Die hohe private Sparquote half aber nicht dem Durchschnitts-Arbeitnehmer beim Vermögensaufbau, sondern kam Dank der wachsenden Ungleichheit in Deutschland nur den Besserverdienern zu gute (siehe vorheriger Blog).  Da Sparen Konsumverzicht bedeutet, würde in einer geschlossenen Volkswirtschaft die Produktion pro rata zurückgefahren, bis die Sparquote bei Null liegt. Wenn sich der Staat weigert Schulden zu machen, zum Beispiel um Steuersenkungen oder Infrastruktur-Investitionen zu finanzieren,  dann kann nur der Export die fehlende interne Nachfrage ausgleichen.  Ohne Reallohnsteigerungen bei den Durchschnittsverdienern kann die Wirtschaft nur wachsen, wenn der Exportanteil steigt,  wie es in Deutschland seit Beginn der 90'er Jahre der Fall ist.  Da Exporte im Ausland Konsum bedeuten, muß das Abnehmerland im steigenden Maß Schulden machen. Das geht solange gut, bis die Bonität angezweifelt wird, wie es die große Finanzkrise 2009 zeigte. Seit dem sind die Südeuropäer auch zu Sparern geworden und die USA bleibt als Hauptabnehmer der deutschen und europäischen Exportüberschüsse. So ist es nur eine Frage der Zeit, bis die nächste Kreditkrise oder der Handelskrieg mit Strafzöllen richtig ausbricht. 

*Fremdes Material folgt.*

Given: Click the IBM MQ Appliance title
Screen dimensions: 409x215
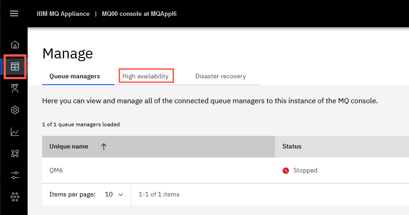Looking at the screenshot, I should pos(63,14).
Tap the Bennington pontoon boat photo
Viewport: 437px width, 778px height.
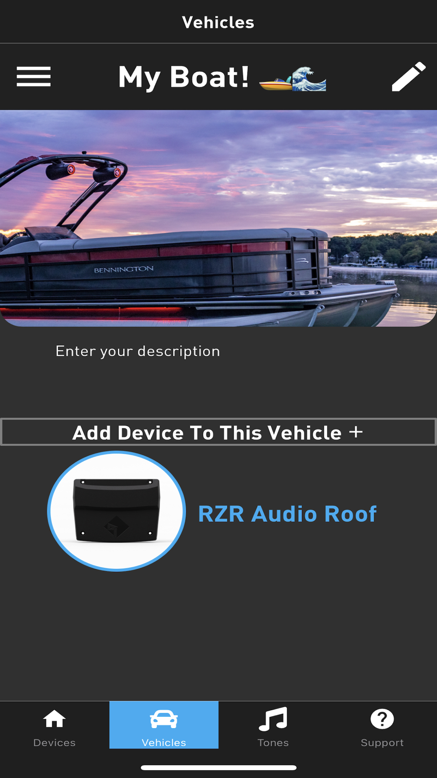(219, 218)
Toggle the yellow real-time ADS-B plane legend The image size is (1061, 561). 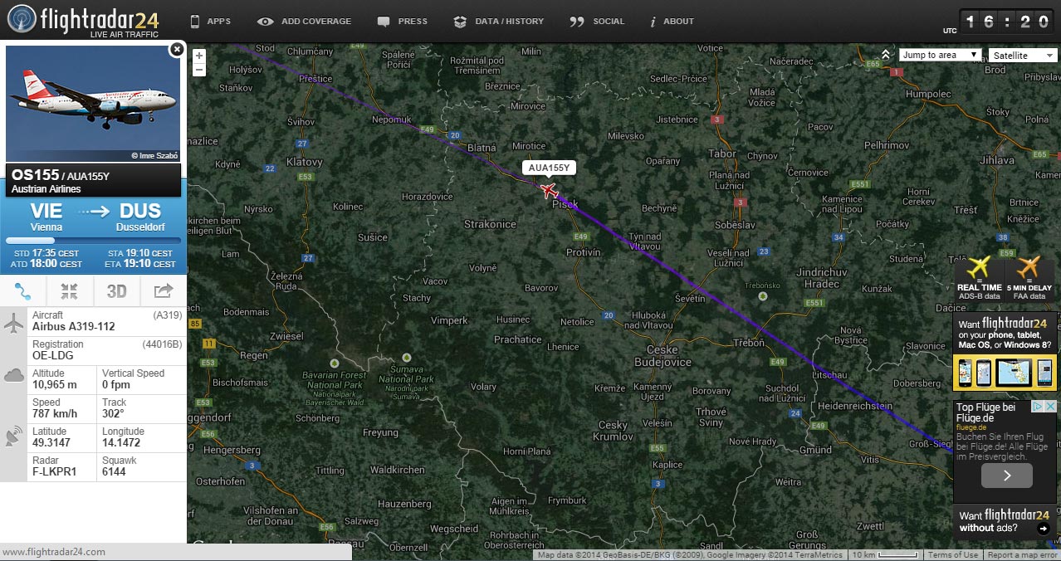pos(979,279)
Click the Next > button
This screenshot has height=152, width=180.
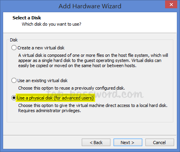point(128,143)
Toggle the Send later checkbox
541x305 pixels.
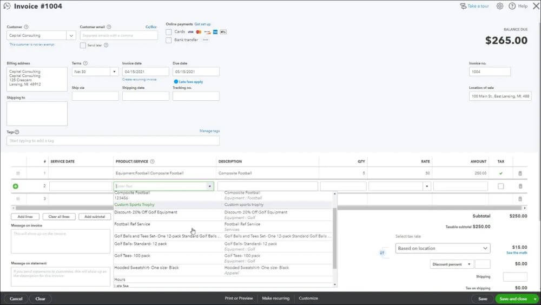83,46
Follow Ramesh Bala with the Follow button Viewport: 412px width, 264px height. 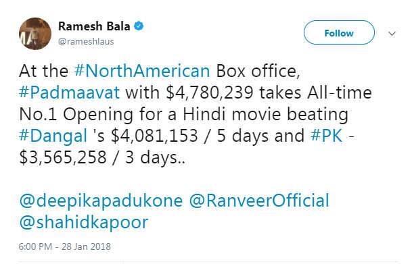pyautogui.click(x=339, y=32)
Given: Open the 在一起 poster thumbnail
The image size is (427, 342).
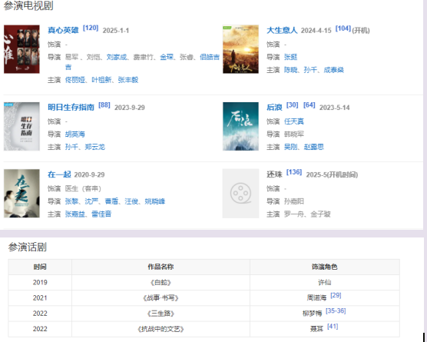Looking at the screenshot, I should [22, 194].
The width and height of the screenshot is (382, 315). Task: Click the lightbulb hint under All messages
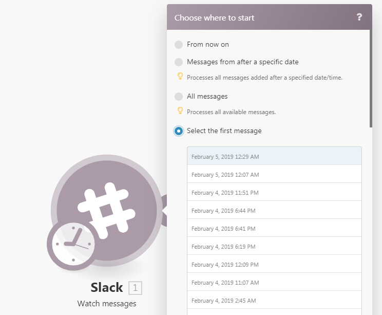pyautogui.click(x=180, y=110)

So bleibt dem Deutschen Staat eigentlich nichts anderes übrig, als mit der Aufnahme von Schulden den fehlenden Konsum in Deutschland auszugleichen, wenn man den weltweiten Handelskrieg vermeiden möchte. Solange, bis die Importe der Höhe nach den Exporten entsprechen,  wie es zu Beginn der 90'er Jahre fast der Fall war.  Mit steigenden deutschen Importen hilft man den Ausländern, die eigene Arbeitslosigkeit zur reduzieren. Gleichzeitig kommt der steigende Staatskonsum der inländischen Nachfrage und Beschäftigung zu gute. Damit ist ein gesundes Wachstum für alle verbunden. 

Die staatlichen Mehrausgaben helfen die Produktivität zu steigern, zum Beispiel durch Investitionen zum Ausbau des Internets (sehr langsam im europäischen Vergleich) oder Investitionen in Straßenbau und Bahn, um Stauverluste zu reduzieren. Alle Ausgaben haben auch einen Multiplikator-Effekt, in dem die Beschäftigung oder (durch Zulagen) die Kaufkraft gesteigert wird und  sich damit wiederum die Nachfrage erhöht.